◆ **WHAT NEEDS TO BE DONE**
Copy out the data that comes next, character for character, and leave the images aside.

◆ **LISTED RECORDS**
=== Section Start ===
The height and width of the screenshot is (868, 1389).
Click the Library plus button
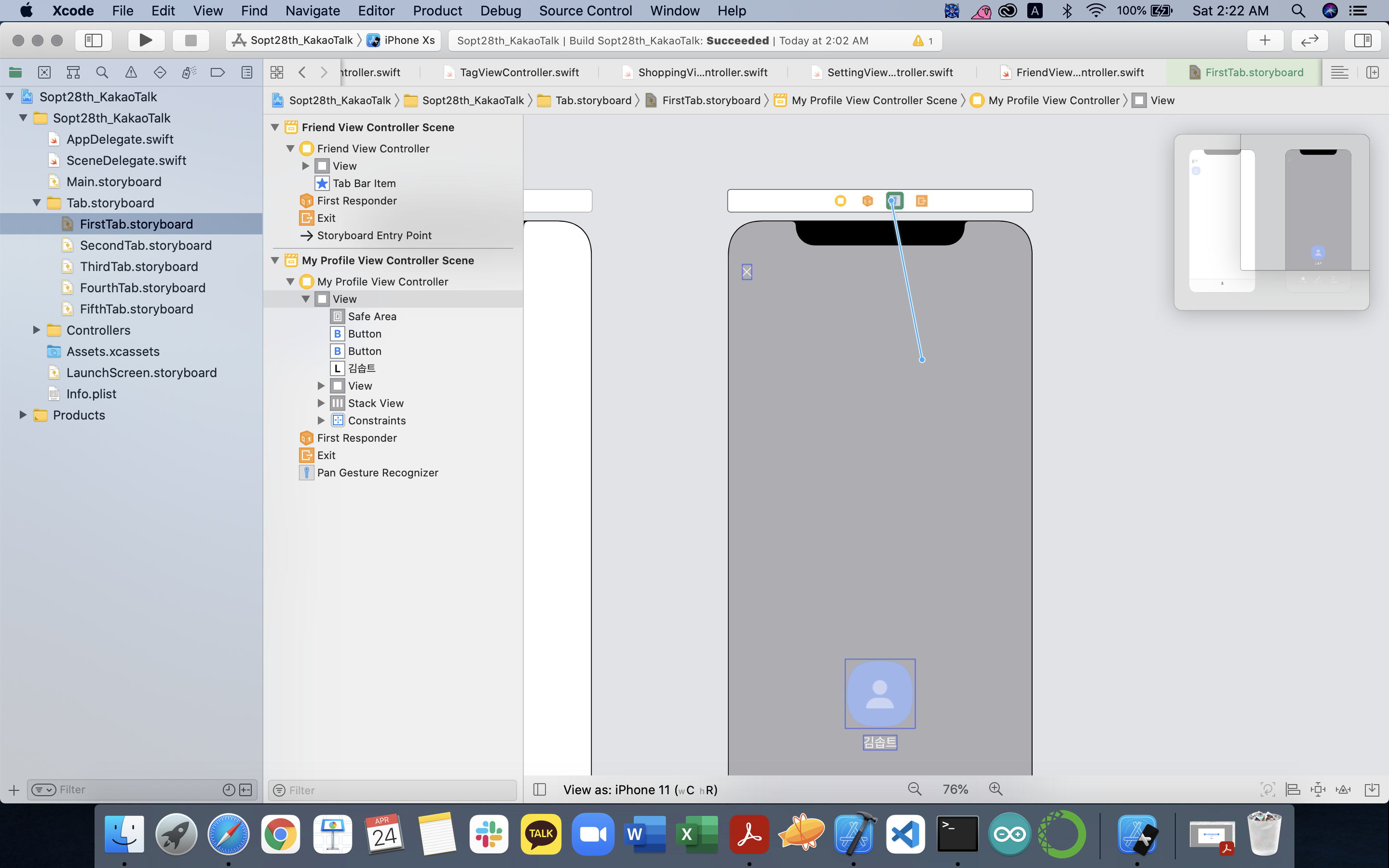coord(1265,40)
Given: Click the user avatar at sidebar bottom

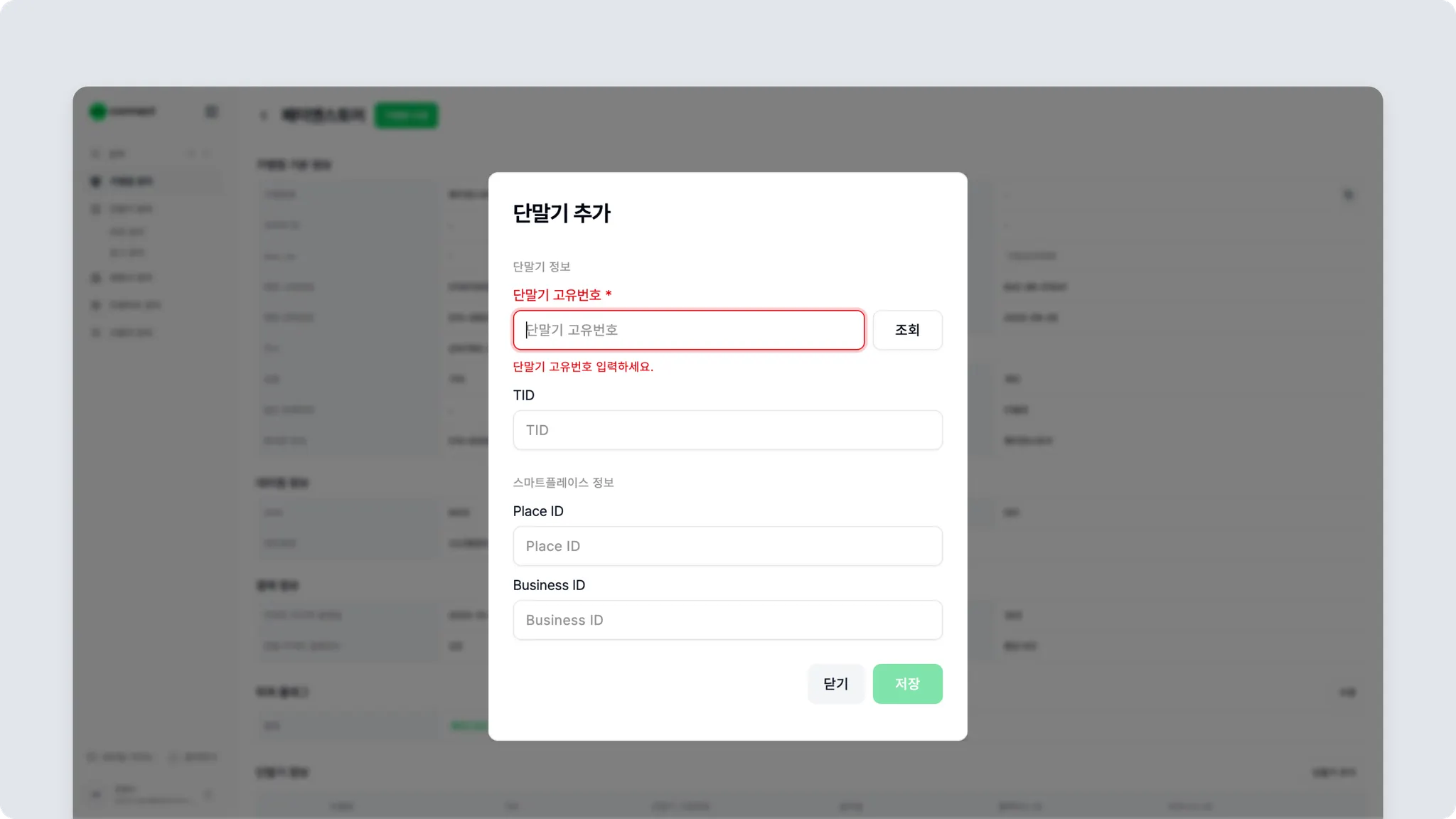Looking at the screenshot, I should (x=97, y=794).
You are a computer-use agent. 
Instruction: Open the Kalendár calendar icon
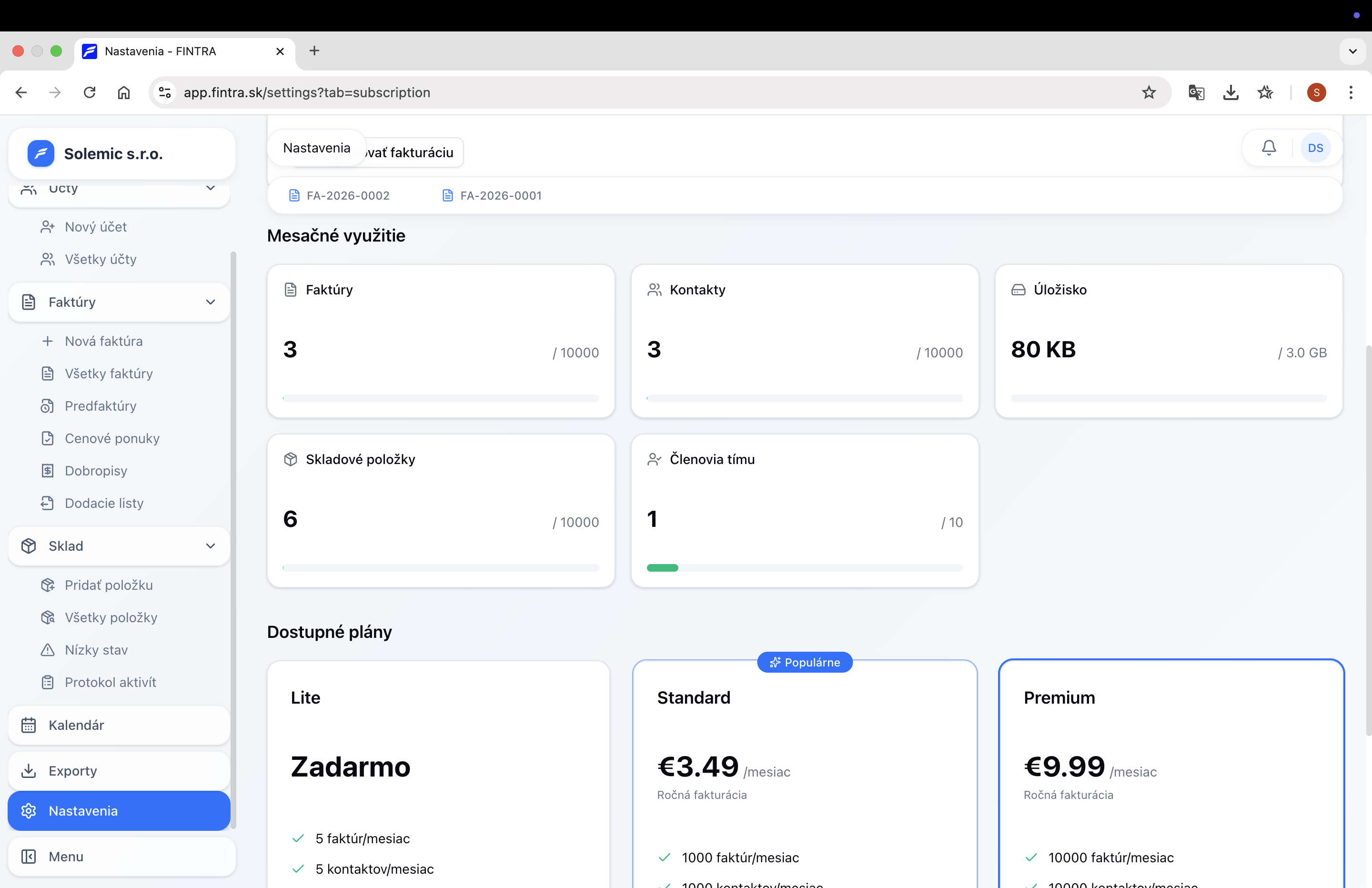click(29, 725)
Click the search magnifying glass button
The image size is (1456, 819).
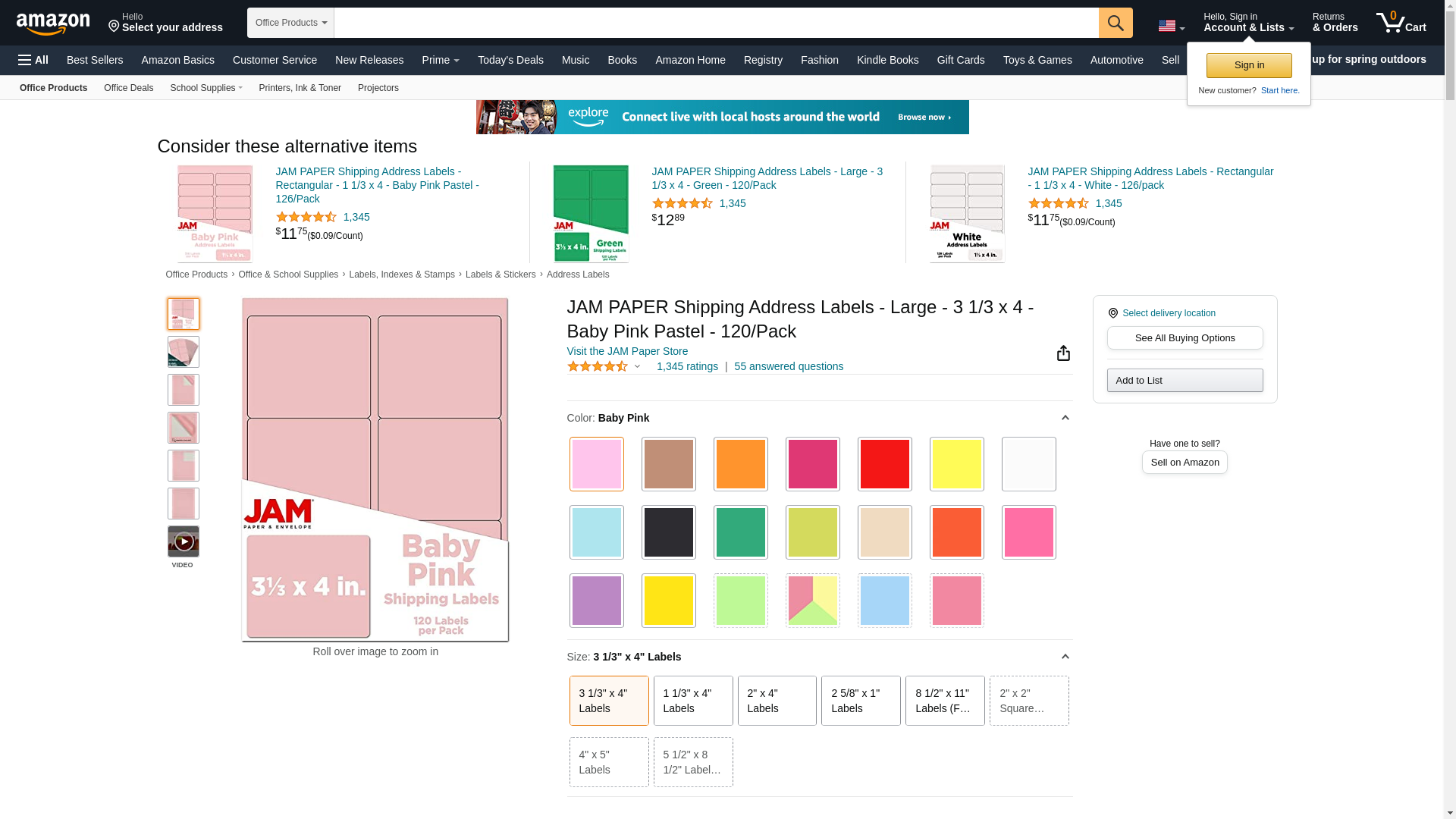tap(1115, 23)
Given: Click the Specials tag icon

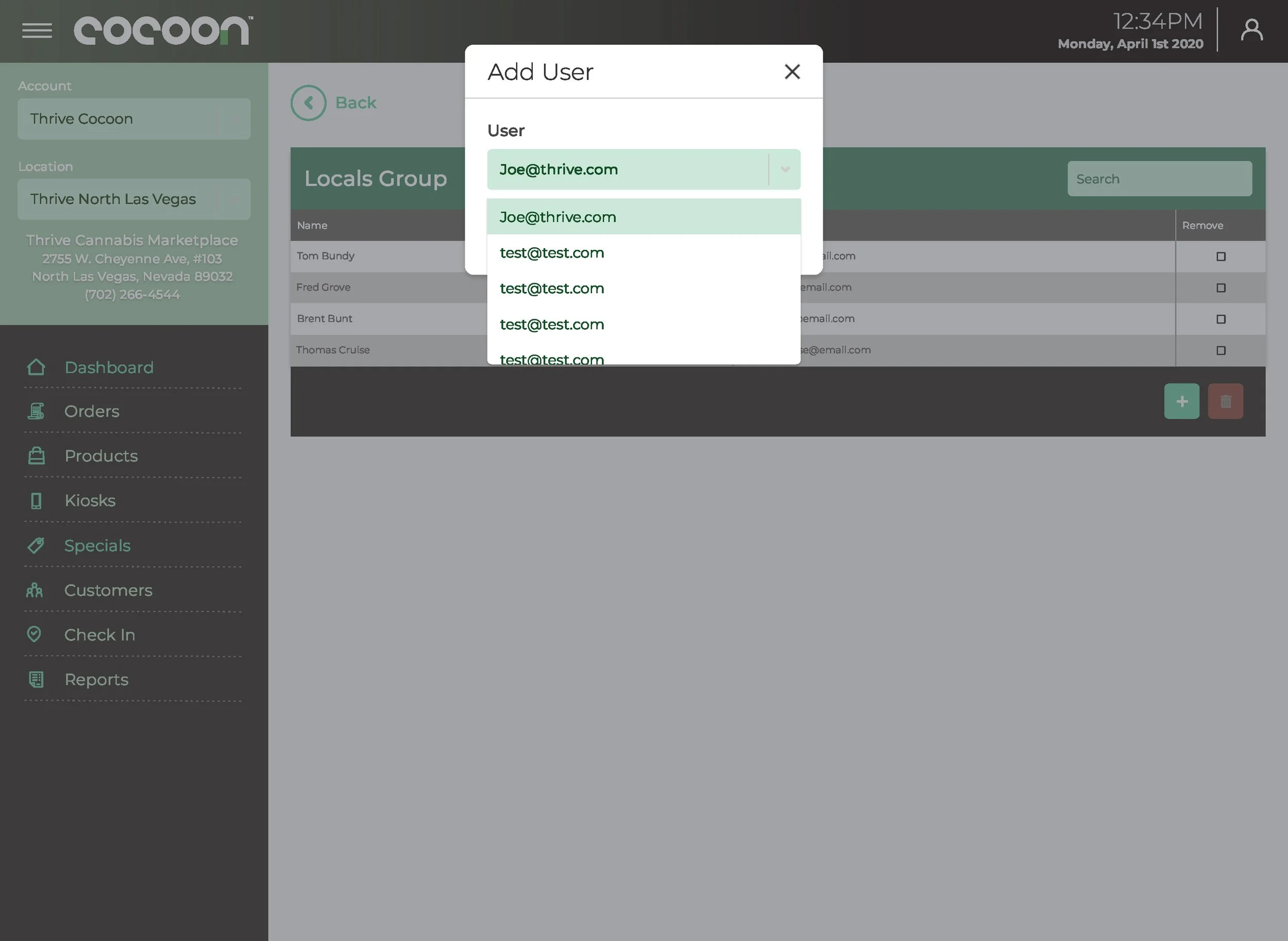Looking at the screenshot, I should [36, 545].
=== Section End ===
◆ **ANSWER**
The height and width of the screenshot is (868, 1389).
Click the Library plus button
coord(1265,40)
Given: Click the user avatar at sidebar bottom

Looking at the screenshot, I should (x=97, y=794).
You are a computer-use agent. 
Instruction: Open the Kalendár calendar icon
click(29, 725)
Click the search magnifying glass button
The image size is (1456, 819).
tap(1115, 23)
Given: Click the Specials tag icon

Looking at the screenshot, I should [36, 545].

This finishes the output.